Sometimes Self-Doubt walks in unannounced and I am forced to take it in with reluctant open arms. I don’t even think about it anymore, it just happens. My crazy writer mind can be overactive. Surprise, surprise. When this happens, my thoughts go through more mutations than a gene.
So quickly and so many in fact, there aren’t enough words to describe them all. I feel defeated, like every single person I know, including my parents who are sworn to love me ‘til death do us part, is lying to me about the good things in my life. The extremely insecure teenaged girl I was in high school comes out and all of a sudden I wave my hands and surround people with eggshells.
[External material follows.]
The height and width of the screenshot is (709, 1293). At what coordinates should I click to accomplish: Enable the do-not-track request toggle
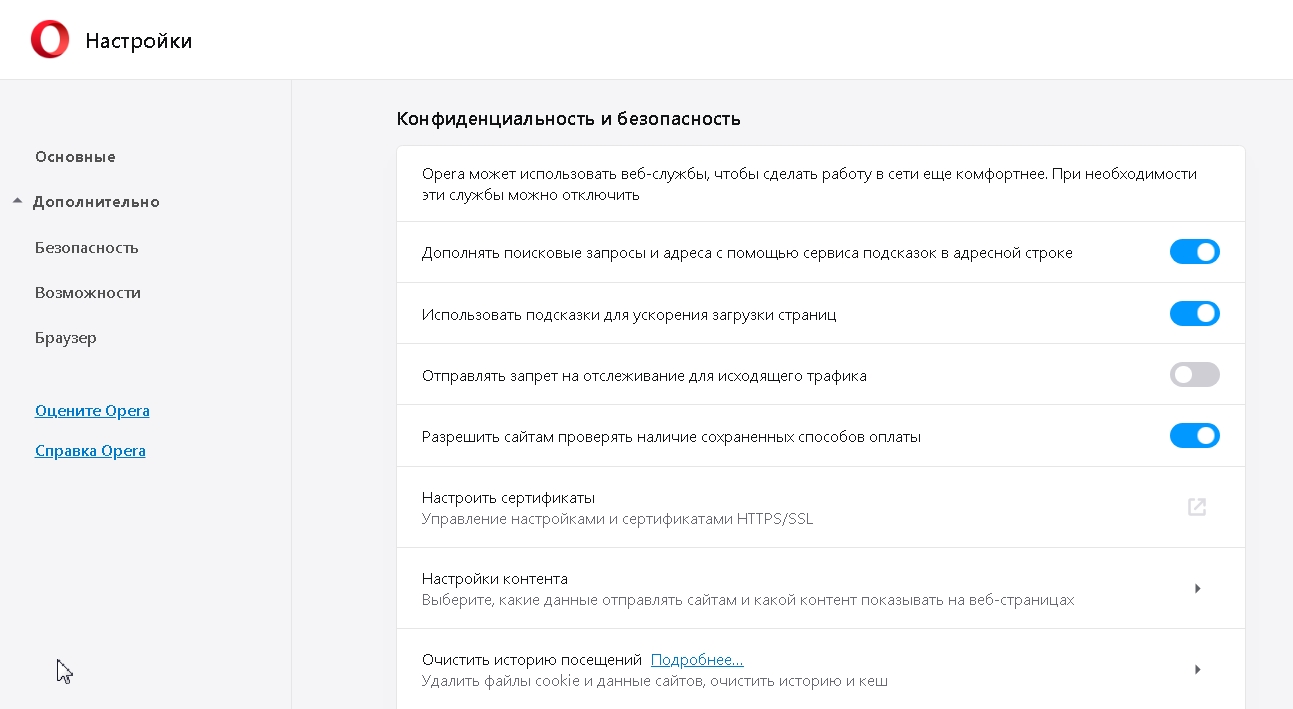(1194, 375)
Eggshells are everywhere, like a floor covered in lava and having only a couch as a sanctuary, and I don’t know where to go with my words because these words, once innocuous, are now daggers in recipients’ hearts and I don’t even know why.
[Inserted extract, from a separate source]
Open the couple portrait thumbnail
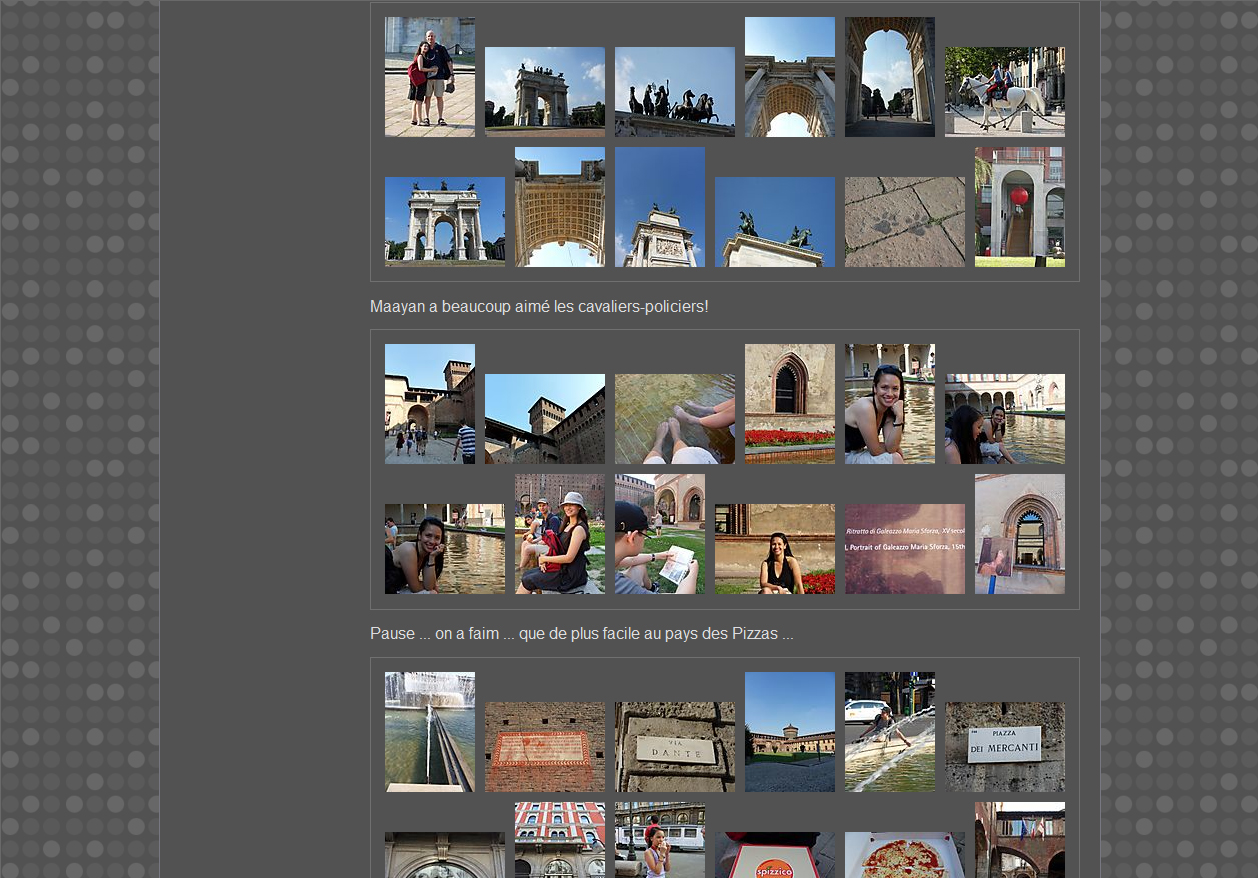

So I start to question every little thing about myself. Ridiculous, I know. Not healthy in the realm of self-love. I sstart to ssecond-guess myself and dive deep into existential ponderingss. (And apparently start sounding like a snake too. *shivers*) It’s like a depressive moment that makes me pause, so I stare blankly (there’s that snake again) and look like I don’t care, when really, I care so much I’m like a barnacle. Then it becomes a sickly cycle when I’m afraid I’ve offended someone by looking like I don’t care, when I wish they could hear my lightning mutating thoughts and know what was going on internally and just know, that I DO CARE. I care more than they will ever know. I feel like I should say something, but instead, I do nothing.
So Self-Doubt wins every time and this moment just gets filed away in the back of my brain to be revisited at some other moment when Self-Doubt walks in unannounced and I am forced to take it in with reluctant open arms…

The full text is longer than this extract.